New home sales drop 11.2% in January
By: Danelle
New-home sales dropped an eye-popping 11.2% in January to 309,000 units, the lowest ever since they started keeping track. That was sharply below the anticipated rise to around 350,000 by Wall Street's fearless forecasters and, just to give you a glimpse of how the mighty have fallen, it's about a million and a quarter fewer sales than at the peak in the heady days of midsummer 2005.
To make matters worse, the median home sold for $203,500, almost a seven-year low, and inventories rose to 9.1 months, which, given the so-called shadow inventory of unsold houses the banks are sitting on, does not, to put it mildly, bode well for housing in general and the home builders in particular. Nor does the sharp decline in mortgage applications and the uptick on 30-year mortgage rates to over 5%.

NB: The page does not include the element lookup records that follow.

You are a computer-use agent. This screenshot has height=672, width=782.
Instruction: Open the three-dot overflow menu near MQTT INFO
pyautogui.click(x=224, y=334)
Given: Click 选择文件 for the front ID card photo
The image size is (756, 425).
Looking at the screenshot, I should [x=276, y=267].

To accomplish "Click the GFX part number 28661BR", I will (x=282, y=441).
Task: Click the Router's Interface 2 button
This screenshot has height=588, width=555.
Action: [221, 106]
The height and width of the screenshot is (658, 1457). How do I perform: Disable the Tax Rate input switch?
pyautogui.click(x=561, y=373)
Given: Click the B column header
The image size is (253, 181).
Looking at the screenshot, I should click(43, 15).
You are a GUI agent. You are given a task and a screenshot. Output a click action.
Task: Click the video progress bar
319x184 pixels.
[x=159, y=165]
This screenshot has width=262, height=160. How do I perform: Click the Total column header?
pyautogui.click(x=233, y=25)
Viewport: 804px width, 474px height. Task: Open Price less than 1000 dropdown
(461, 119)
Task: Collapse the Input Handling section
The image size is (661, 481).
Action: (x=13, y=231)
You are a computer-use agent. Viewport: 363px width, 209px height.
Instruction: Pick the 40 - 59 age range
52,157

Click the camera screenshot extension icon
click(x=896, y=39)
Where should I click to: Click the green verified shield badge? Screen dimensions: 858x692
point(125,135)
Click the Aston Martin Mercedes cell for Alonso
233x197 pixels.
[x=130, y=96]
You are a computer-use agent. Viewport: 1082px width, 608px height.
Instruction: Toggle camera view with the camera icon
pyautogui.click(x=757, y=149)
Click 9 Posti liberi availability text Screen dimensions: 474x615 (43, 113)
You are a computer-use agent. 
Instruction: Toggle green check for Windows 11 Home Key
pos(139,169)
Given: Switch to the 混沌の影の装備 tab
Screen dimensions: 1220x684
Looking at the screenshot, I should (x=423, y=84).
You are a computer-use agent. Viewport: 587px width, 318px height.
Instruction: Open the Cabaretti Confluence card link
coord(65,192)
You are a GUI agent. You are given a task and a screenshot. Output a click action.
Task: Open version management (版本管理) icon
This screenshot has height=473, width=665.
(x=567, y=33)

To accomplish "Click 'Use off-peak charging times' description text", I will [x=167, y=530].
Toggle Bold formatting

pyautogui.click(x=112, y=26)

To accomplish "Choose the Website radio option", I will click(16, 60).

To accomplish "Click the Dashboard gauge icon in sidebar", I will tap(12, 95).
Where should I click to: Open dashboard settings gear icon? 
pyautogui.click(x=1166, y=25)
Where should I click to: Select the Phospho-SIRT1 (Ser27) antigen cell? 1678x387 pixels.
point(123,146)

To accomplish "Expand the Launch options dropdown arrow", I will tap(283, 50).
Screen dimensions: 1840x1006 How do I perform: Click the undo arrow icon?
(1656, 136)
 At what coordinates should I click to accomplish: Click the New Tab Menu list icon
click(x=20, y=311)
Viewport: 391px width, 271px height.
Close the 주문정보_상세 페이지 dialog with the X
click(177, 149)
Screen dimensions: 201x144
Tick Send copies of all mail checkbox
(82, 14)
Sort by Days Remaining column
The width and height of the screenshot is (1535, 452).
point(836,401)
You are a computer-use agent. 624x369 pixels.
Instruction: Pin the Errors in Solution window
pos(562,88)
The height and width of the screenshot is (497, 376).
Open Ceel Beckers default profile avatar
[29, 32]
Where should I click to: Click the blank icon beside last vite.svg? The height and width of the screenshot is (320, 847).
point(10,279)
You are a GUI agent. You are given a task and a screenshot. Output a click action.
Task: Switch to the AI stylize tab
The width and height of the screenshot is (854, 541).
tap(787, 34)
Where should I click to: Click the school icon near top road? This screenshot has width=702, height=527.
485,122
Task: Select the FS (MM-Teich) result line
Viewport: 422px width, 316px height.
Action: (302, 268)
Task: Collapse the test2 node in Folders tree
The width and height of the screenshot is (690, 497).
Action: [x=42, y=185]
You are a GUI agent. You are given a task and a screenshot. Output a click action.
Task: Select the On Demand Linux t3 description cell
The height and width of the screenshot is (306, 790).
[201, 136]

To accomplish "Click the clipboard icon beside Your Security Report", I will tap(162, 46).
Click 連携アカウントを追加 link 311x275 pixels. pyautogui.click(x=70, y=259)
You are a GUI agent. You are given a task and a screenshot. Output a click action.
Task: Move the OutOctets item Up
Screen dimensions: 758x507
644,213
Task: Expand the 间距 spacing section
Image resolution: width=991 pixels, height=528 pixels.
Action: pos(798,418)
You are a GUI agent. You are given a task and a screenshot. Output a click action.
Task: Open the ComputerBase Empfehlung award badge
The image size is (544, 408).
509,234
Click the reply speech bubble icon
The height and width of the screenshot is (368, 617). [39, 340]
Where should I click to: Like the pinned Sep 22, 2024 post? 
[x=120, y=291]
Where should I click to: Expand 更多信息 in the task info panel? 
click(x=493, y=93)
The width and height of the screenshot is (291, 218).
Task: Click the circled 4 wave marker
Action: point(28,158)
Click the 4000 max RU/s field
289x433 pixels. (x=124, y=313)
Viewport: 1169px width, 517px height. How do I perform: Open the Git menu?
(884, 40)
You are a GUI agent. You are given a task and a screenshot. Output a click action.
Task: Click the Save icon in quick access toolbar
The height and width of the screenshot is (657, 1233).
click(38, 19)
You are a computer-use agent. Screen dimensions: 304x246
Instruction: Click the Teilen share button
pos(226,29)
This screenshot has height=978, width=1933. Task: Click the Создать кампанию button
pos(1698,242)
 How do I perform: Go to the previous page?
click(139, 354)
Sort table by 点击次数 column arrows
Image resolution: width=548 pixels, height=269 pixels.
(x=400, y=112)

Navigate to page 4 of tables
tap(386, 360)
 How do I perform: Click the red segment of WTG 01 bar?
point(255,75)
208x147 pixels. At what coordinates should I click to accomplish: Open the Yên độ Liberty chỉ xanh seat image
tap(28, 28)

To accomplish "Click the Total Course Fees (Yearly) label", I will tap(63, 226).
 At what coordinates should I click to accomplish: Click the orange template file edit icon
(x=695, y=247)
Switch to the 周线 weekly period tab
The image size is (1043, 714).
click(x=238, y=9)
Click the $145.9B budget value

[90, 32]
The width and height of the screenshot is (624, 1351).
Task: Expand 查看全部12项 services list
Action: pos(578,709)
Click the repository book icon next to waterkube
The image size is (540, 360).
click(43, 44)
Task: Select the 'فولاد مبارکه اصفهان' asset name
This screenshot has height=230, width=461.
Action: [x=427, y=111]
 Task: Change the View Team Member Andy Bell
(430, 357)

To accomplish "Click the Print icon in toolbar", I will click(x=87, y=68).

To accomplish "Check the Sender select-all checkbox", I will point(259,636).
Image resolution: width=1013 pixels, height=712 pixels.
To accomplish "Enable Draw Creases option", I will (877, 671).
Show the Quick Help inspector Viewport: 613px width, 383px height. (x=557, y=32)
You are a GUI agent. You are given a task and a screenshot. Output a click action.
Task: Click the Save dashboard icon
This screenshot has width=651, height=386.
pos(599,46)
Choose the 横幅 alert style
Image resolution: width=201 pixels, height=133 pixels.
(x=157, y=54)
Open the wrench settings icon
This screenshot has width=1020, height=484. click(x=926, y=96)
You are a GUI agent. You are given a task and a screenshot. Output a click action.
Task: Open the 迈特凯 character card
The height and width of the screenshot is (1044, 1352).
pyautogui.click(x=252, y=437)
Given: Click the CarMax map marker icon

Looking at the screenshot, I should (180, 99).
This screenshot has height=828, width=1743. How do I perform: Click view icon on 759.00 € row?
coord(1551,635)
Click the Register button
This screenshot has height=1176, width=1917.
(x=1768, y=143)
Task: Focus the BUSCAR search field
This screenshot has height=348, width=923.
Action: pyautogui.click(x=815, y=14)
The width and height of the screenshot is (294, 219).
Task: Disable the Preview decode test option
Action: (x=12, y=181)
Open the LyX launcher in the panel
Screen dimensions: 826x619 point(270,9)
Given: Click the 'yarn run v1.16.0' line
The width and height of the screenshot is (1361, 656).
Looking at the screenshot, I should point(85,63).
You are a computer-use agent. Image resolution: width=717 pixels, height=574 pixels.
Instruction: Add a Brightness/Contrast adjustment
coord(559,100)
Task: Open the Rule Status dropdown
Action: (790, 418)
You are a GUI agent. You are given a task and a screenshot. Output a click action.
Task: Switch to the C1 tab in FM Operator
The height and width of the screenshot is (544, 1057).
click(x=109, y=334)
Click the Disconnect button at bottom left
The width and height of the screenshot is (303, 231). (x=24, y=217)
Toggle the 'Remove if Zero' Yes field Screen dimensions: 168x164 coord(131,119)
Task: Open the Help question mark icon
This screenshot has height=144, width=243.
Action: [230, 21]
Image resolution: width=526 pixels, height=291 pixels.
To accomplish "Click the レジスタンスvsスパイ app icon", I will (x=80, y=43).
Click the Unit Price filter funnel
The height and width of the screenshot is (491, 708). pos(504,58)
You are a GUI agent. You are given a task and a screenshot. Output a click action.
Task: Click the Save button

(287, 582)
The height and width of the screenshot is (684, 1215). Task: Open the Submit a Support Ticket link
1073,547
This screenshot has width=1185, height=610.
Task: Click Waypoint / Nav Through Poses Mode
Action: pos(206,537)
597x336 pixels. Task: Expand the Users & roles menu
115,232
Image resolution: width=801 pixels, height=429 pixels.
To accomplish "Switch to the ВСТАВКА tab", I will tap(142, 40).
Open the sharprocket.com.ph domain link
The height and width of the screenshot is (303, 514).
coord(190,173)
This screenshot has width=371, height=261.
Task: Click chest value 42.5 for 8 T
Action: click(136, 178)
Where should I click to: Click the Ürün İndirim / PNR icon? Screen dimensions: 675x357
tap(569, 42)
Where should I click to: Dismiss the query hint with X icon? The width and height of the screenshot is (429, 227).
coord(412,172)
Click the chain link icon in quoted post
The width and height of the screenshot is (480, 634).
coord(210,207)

Existing-home sales took a dive in January as well, to an annual rate of 5.05 million, a 7% drop and quite a cut below Wall Street expectations of 5.5 million. That was the second-biggest decline (after December's awesome 16.2% skid) in the 11 years such data have been collected. The median price held level with a year ago at $164,700, but necessitous sales accounted for a formidable 38% of the total.
Obviously, for investors, home builders and distressed homeowners, the pain inflicted by limp housing won't be over until it's over. And until it is, we have trouble envisioning anything resembling a robust rebound by the economy.